A week later, we were all worse for wear. So far we hadn’t had any more dreams, but we also hadn’t gotten much sleep either. By the time each one of us settled down and shut our eyes, it felt like it was time to get back up again. Jack had fallen asleep twice now in maths class and got his knuckles rapped. Oscar so far had resisted the urge to fall asleep in class, but that didn’t mean he got off unscathed. He’d ended up with marker all over his face one day at lunch when he’d fallen asleep before we got there. It took three days for him to get the marks off.

“I don’t know how much more of this I can stand,” said Jack one lunch time. He yawned.

“Yeah, me too,” said Oscar. He was sporting dark circles under his eyes that resembled bruises, purplish splotches mixed with an interesting shade of grey.

I knew I was worse for wear, too, although I tried to keep up appearances. “Maybe we can pull all-nighters instead,” I replied wearily. “That would mean we’d each get a full night’s sleep every three days.” Even when I said it out loud, it sounded like a bad idea.

Oscar and Jack groaned in unison.

“Okay, okay,” I sighed. “Yeah, it’s a rubbish idea.”

“What if we’re not the first ones to have the dreams,” interrupted Oscar. “What if there were others before us?”

“What do you mean?” asked Jack. He stared intently at Oscar.
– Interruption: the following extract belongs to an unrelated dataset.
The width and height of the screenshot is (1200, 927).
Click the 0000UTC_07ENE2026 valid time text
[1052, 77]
“I mean what if a bunch of kids before us had the same dreams? What if there is a pattern or something?” said Oscar.

“He could be onto something,” said Jack, perking up.

“And how are we going to find out?” I asked, trying to be practical.
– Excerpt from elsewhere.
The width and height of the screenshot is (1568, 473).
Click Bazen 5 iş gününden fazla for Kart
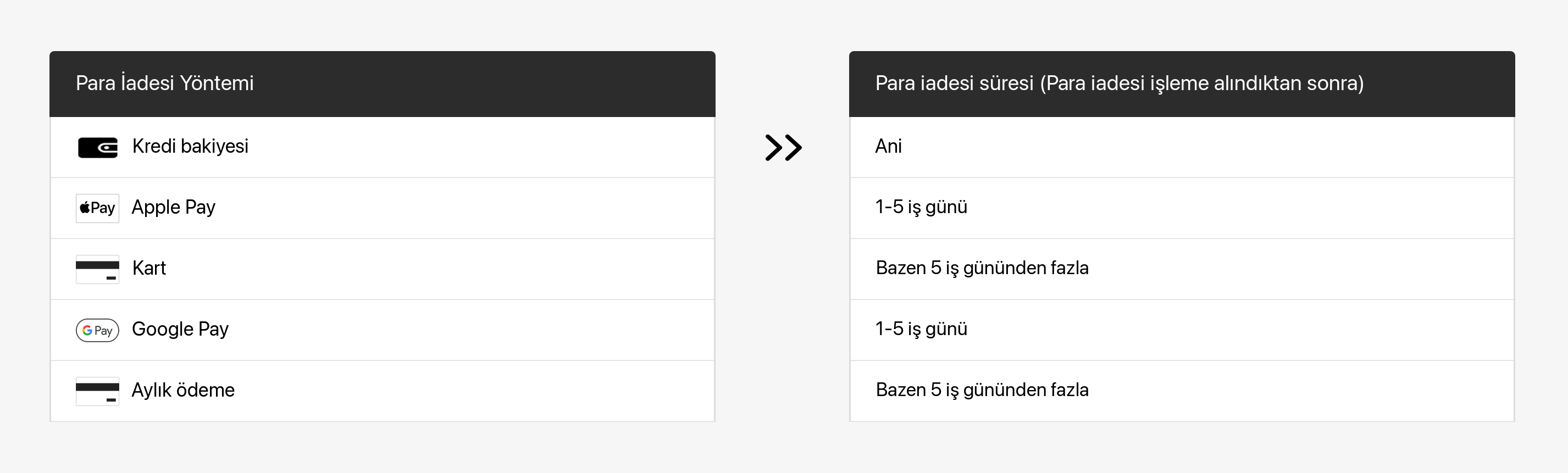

“The library,” replied Oscar. “They’ve got that new microfilm machine, don’t they? We could look up articles on Hallow Park.”

“It could take ages,” I countered.

“Yeah, so?” said Jack. “What else are we likely to do?”
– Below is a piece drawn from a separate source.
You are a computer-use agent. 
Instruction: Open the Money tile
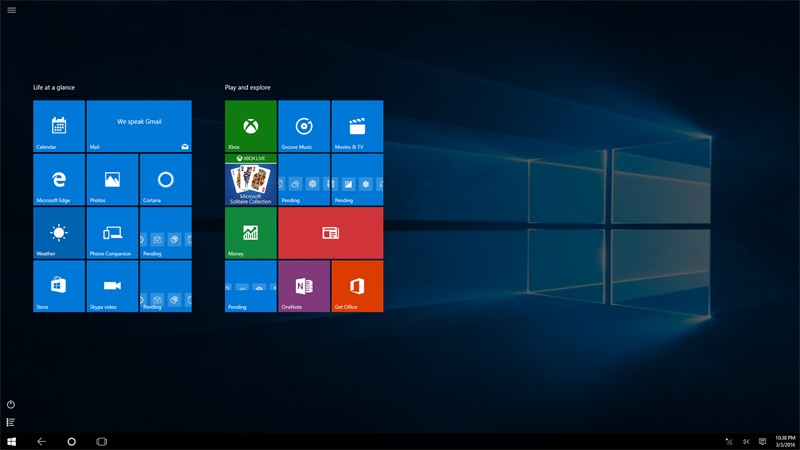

He had a point. The longer it went on, the less social we were. We weren’t exactly pariahs yet, but we were getting there.

“Fine,” I sighed. “I’m in. So how do you want to play it?”

“I reckon our best bet is to skive off after third period. I’ve got independent study,” said Jack. He looked over at Oscar.

“Yeah, me too,” chirped in Oscar, grinning.

I groaned.

“You jammy bastards,” I uttered. “I’ll have to ditch English Lit. Arse.”

“Better you than me mate,” admitted Jack. “Burrows is a total nut job.”

“Yeah, thanks for that.” I scowled.

“No worries,” said Jack, adopting the same grin as Oscar.

I punched Jack’s arm and headed for class.